Entries for locating described items
┄┄┄┄┄┄┄┄┄┄
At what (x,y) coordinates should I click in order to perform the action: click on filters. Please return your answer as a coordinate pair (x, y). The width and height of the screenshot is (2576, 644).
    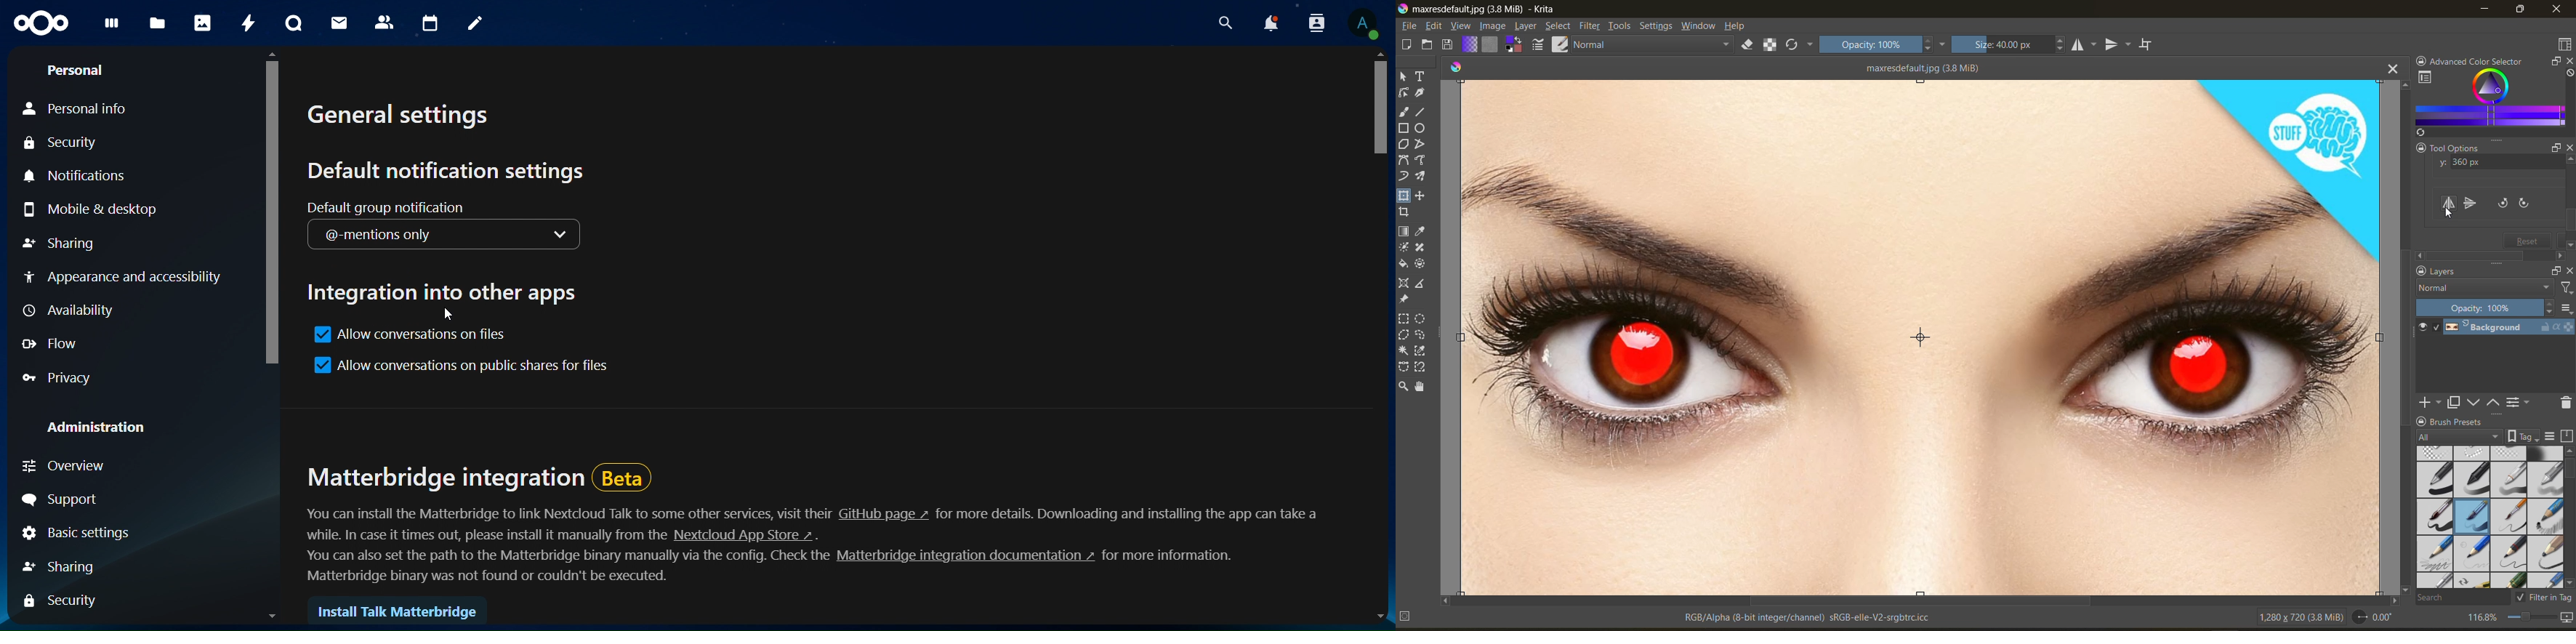
    Looking at the image, I should click on (1591, 26).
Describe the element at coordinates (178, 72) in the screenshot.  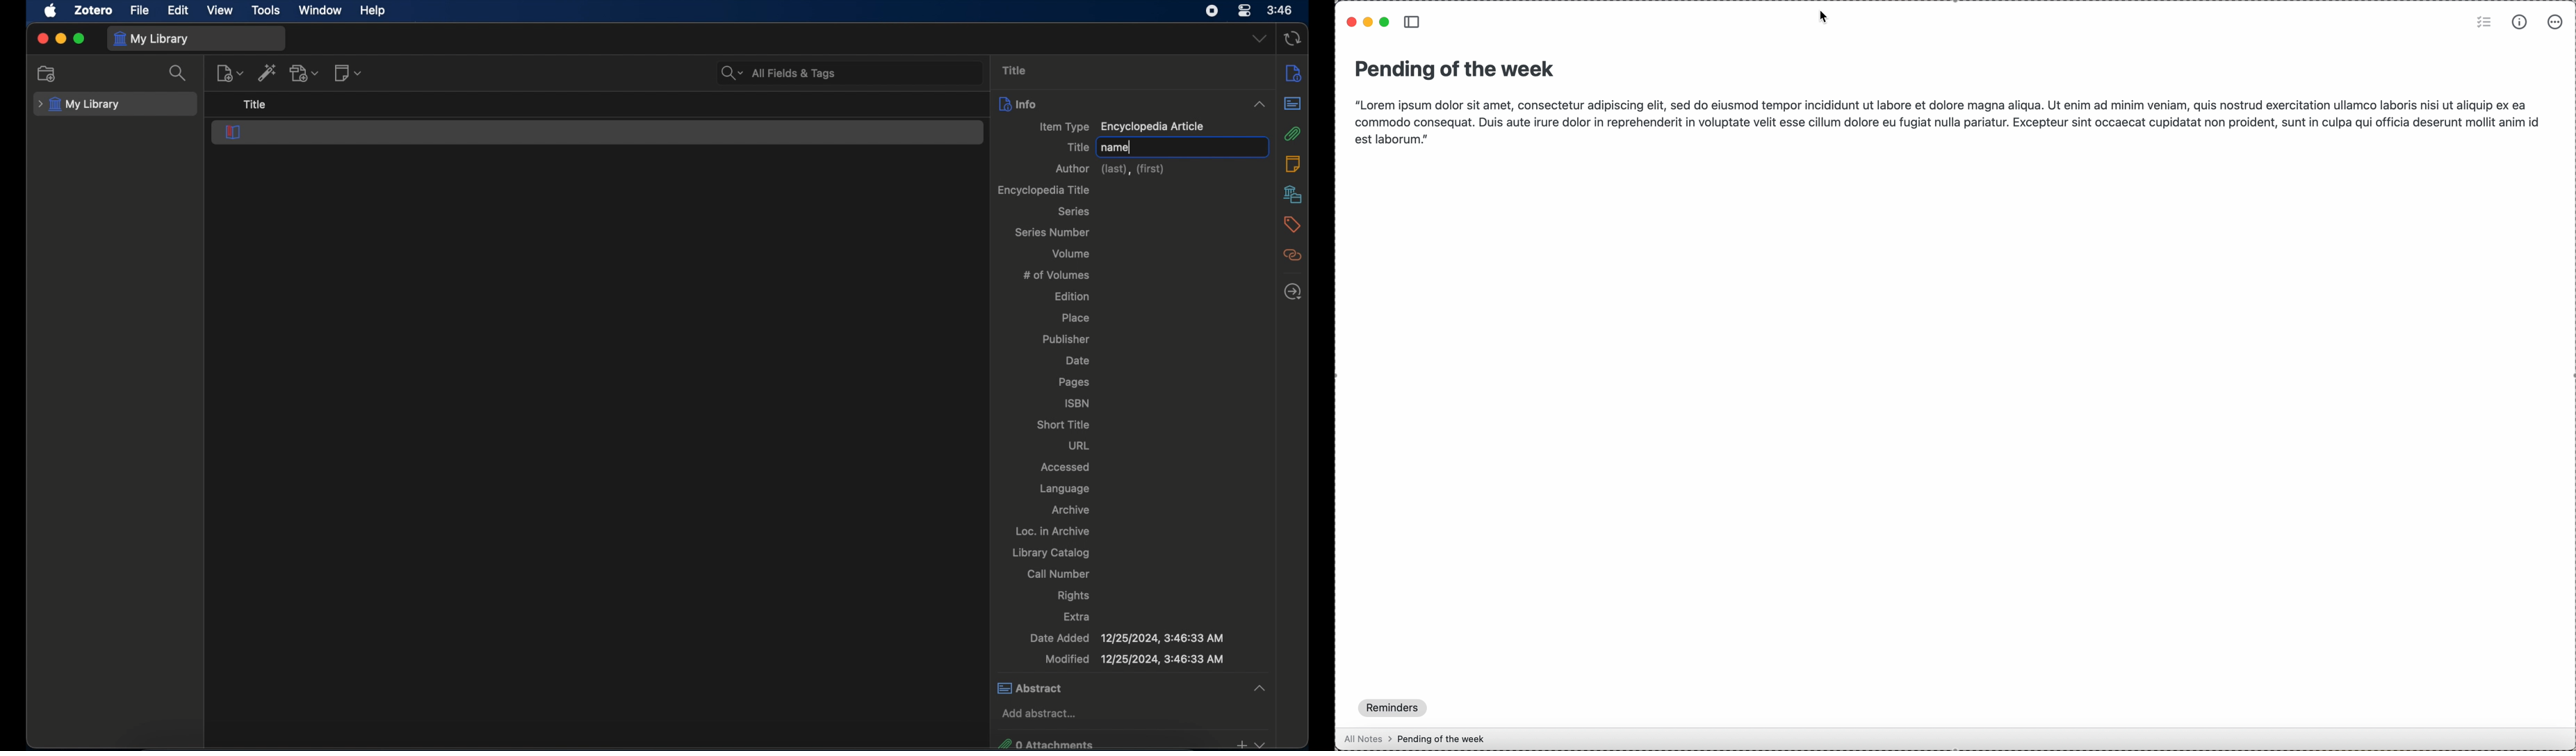
I see `search` at that location.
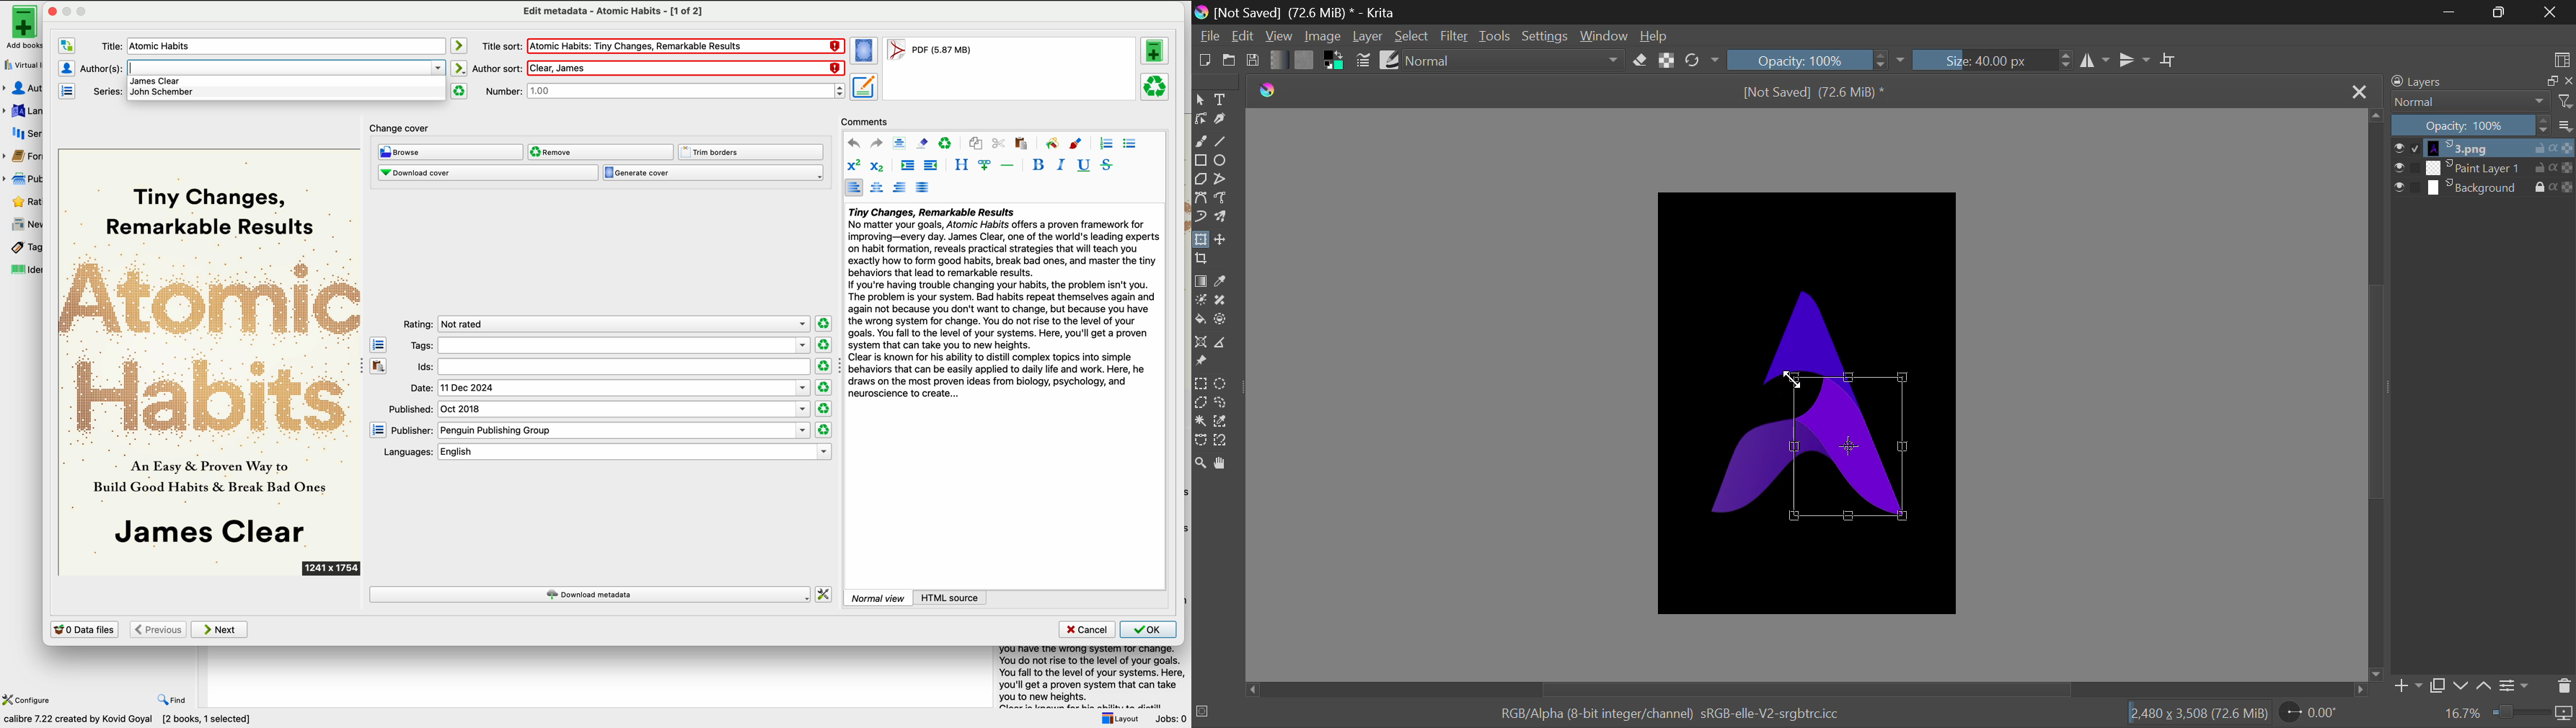 This screenshot has width=2576, height=728. What do you see at coordinates (1221, 421) in the screenshot?
I see `Similar Color Selection` at bounding box center [1221, 421].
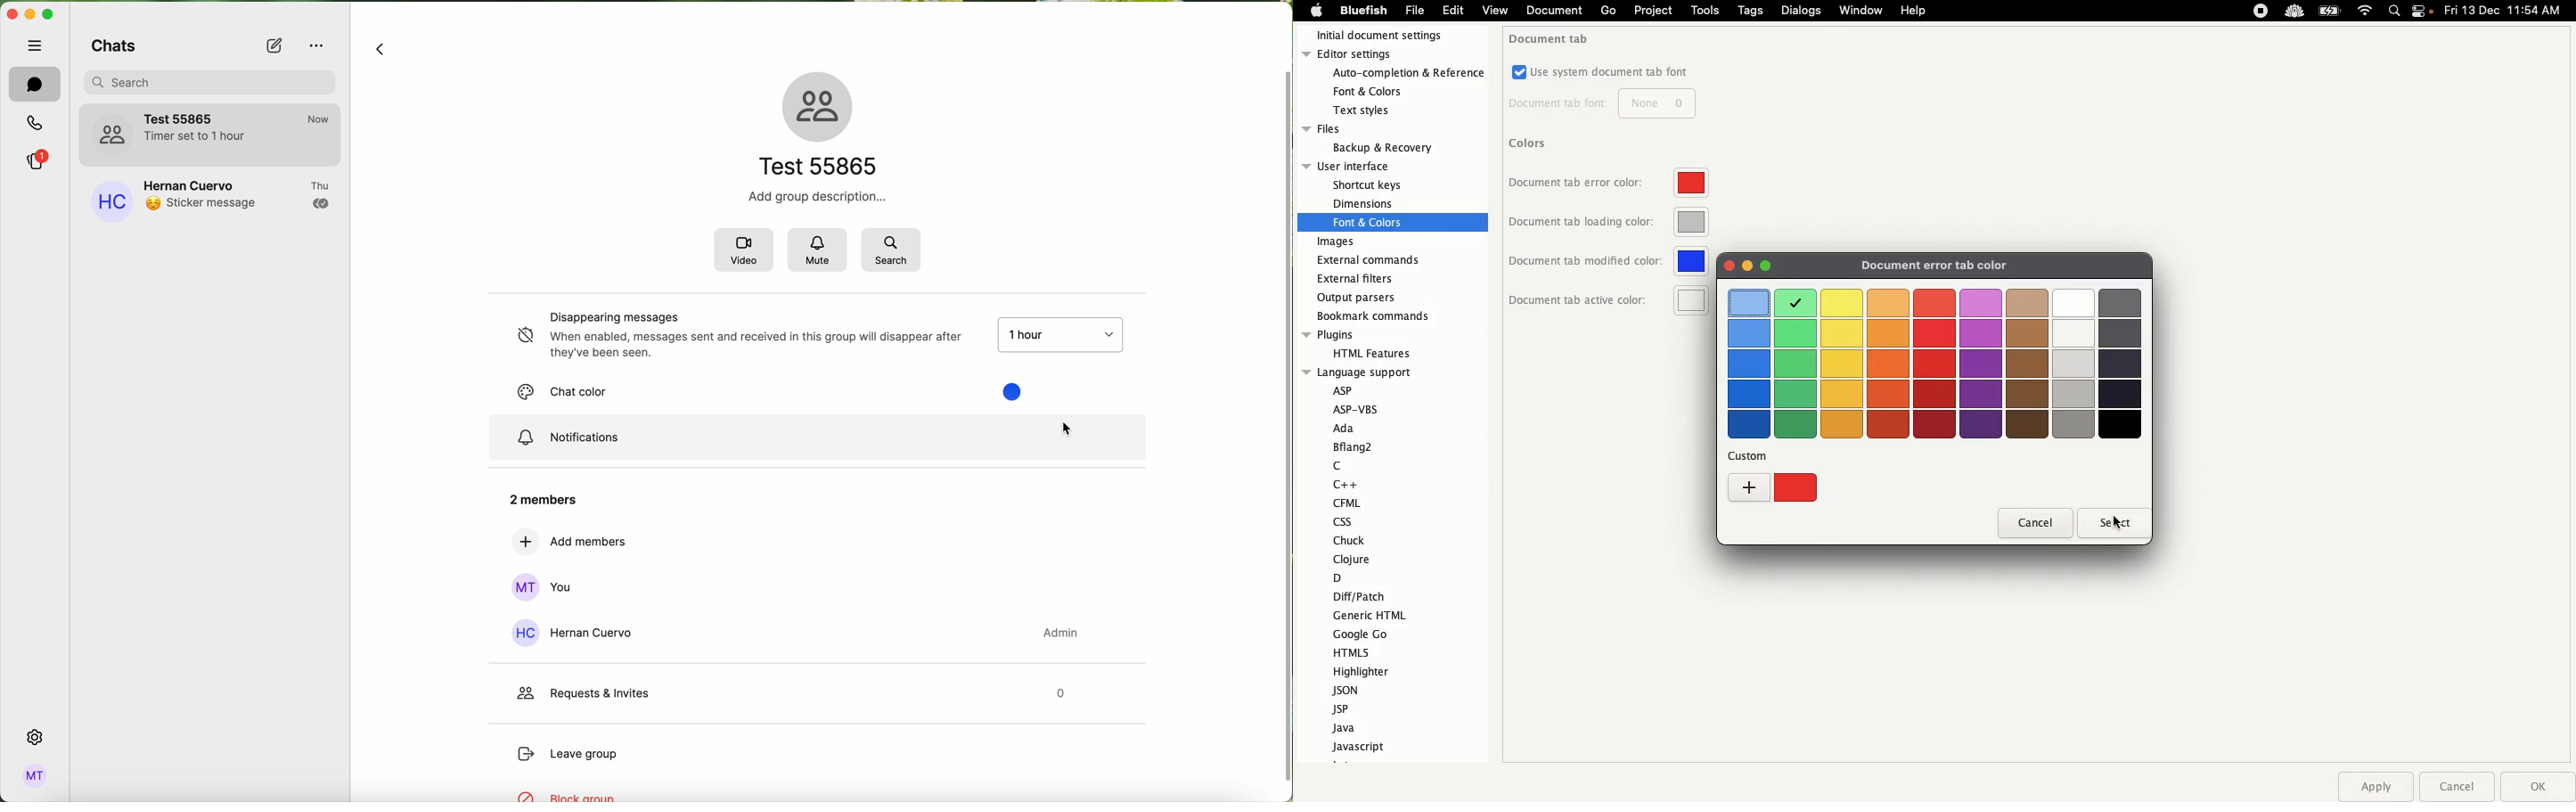 The width and height of the screenshot is (2576, 812). I want to click on Cancel, so click(2035, 524).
┄┄┄┄┄┄┄┄┄┄
■ WORK TO DO
Edit the entries above by replacing "element" with "item" and keeping everything else the same. Leave the pictures out of your version.

■ ANSWER
At what (x,y) coordinates should I click in order to perform the action: click on filters. Please return your answer as a coordinate pair (x, y). The width and height of the screenshot is (2576, 644).
    Looking at the image, I should click on (1591, 26).
Describe the item at coordinates (178, 72) in the screenshot.  
I see `search` at that location.
 This screenshot has width=2576, height=728. What do you see at coordinates (1221, 421) in the screenshot?
I see `Similar Color Selection` at bounding box center [1221, 421].
 The width and height of the screenshot is (2576, 812). I want to click on Cancel, so click(2035, 524).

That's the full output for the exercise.